Sheree Fletcher is the star of VH1's "Hollywood Exes" and the former Mrs. Will Smith.
For most, back-to-school means that we gather the required supplies and take the kids shopping for the latest fashion trends in hopes that the pressure of entering into a new grade will be somewhat eased by stepping foot on campus with a tight shoe game. (Nothing quite like a fresh, new pair of sneakers!) But when you add a fresh divorce into the mix, it's going to take more than a new pair of shoes for your child to have that boost of self-confidence that you so desperately want for them as they embark on this new season.
This is my humble advice taken directly from personal experience. I hope it helps!
In addition to nurturing your kids emotionally through a divorce, there are some grown-up decisions that have to be made with regard to school: Will your kids go back to the same school? Or will they transfer and go to a new one? And which parent will they predominately stay with during the school year? Where your child will go to school is an issue that needs to be worked out relatively quickly. Although the final decision rests with the parents, it's beneficial to get your child's input. I would recommend letting them know that their feelings and thoughts definitely matter and are important but in no way guarantee the outcome, and that as parents, you have final say on all decisions made on their behalf.
CHECK YOUR EMOTIONS AT THE DOOR
It's time for class. The subject is: What is the best back-to-school option for your child? Now would be a good time to tell your emotions to leave the room and take a recess as you and your ex discuss what is best. As a parent, you are responsible for doing what's best for your child.

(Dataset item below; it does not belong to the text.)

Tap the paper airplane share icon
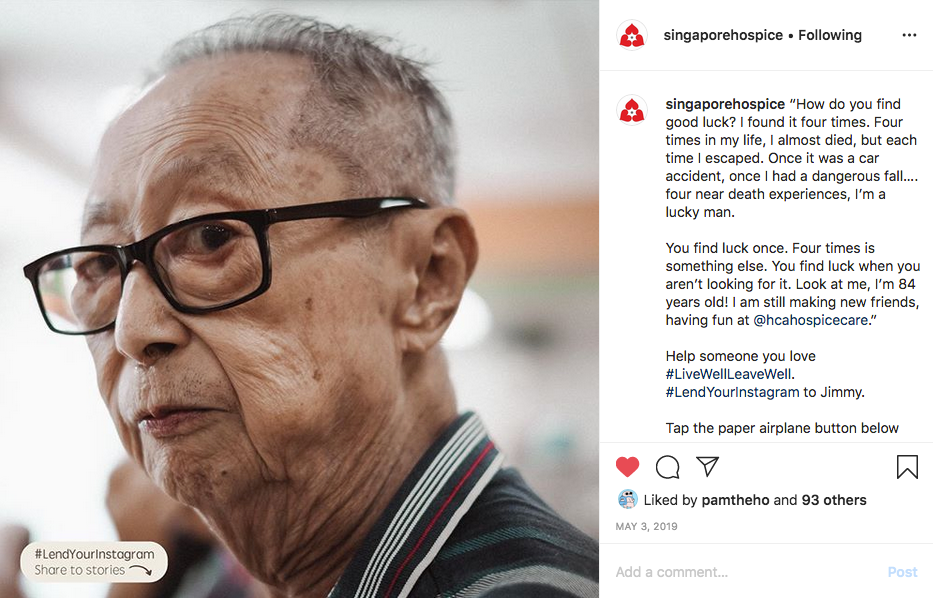This screenshot has width=933, height=598. point(707,466)
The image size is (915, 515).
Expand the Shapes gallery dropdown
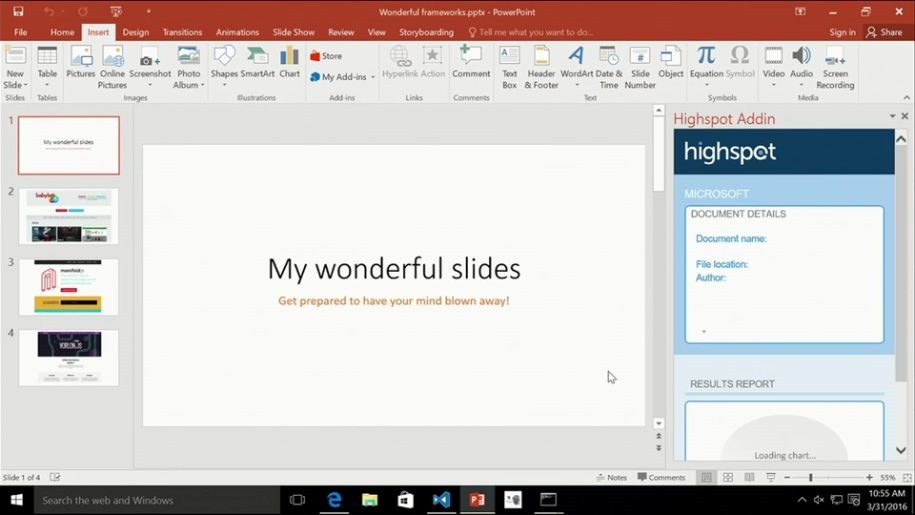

Let's explore the situation. It may be that it's better for the child not to relocate, since he or she is now dealing with a divorce -- the loss of the family unit as he or she knows it. Transferring to a new school may also lead to the loss of friends and a familiar environment. What if the child wants to live with your ex? And what if that makes the most sense? I know for some, it may be difficult to even imagine that scenario. But rather than looking at it from an emotionally unintelligent place, let's instead be smart, savvy, and selfless as we try to understand the situation as it is.
REMEMBER, IT'S NOTHING PERSONAL
How do you deal with your child choosing to stay with the other parent during the school year? This will be a blow to your parental ego and drive a perfectly sharpened no. 2 pencil straight through your heart! You may be baffled, hurt -- no, you're angry. Really angry. Angry at your kid. Which leads me to our next subject...
BEWARE OF THE BULLY!
I'm here to tell you that the temptation to resent that precious child of yours -- you know, the very one you'd kill for, die for, take a bullet for? -- is very real. But beware: a lack of understanding can bully you into having very unhealthy feelings toward your child. If not understood, dealt with and expelled immediately, it could lead you to say things that could crush their spirit and stick with them for a lifetime. Never underestimate the power of your tongue. If you do slip and say something unkind fueled by your personal anger, meant to now hurt them because they hurt you, it is wrong. And you, being the adult, should swiftly acknowledge the wrong and immediately right it. How? Cop to it. Apologize. Ask for your child's forgiveness. Don't be too proud to do this; it in no way minimizes your position as a parent. It actually strengthens it.
DO THE MATH
If your precious little one has chosen the other parent, you may be left trying to understand how this could ever have happened. Talk about a curve ball! The internal banter goes something like this: Didn't I carry you for nine months? Haven't I always been there for you? Haven't I been a good mother? There lies the real issue. The immediate reaction is anger, which is just a manifestation of hurt from feeling like your child doesn't appreciate you or think that you have been a good enough parent. I'm here to tell you that you are turning this into something that it really is not. Rest assured, newly single moms, that if your child wants to live with his father at some point, it is no reflection on your parenting. Do not take it personally. He is not choosing Dad over you; he is choosing Dad in addition to you. It never crosses their minds that they are "choosing" in the sense of taking one parent and leaving the other. And it never enters your child's mind that he or she won't have you. You are a constant -- the common denominator. His arithmetic involves adding, not subtracting. He has you and gets his dad too: 1 + 1 = 2 parents! That's the way it adds up to them. And that is all they really want anyway.
My experience is with a boy, so I want to speak to mothers with boys. As mothers of boys, we have to understand that they need their dads. As good of a mother as you are, you can't teach him how to be a man. You can certainly teach him great morals, values, and character, but there is part of him that requires -- and will only respond to and be nurtured by -- another male. That's simply the way he's wired. A portion of his soul needs another man to speak life into him, to establish him and validate him as a man. It's a spiritual thing. And it simply is what it is. Sometimes the most loving thing you can do is to step aside for the betterment of another. There's no greater love than to lay down your life -- your wants, needs, desires) -- for another.
Well students, there you have it. I hope you have gained some insight from what I've said and graduated with an understanding that you may not have had before allowing me, Mrs. Fletcher, to lead the class. Class dismissed!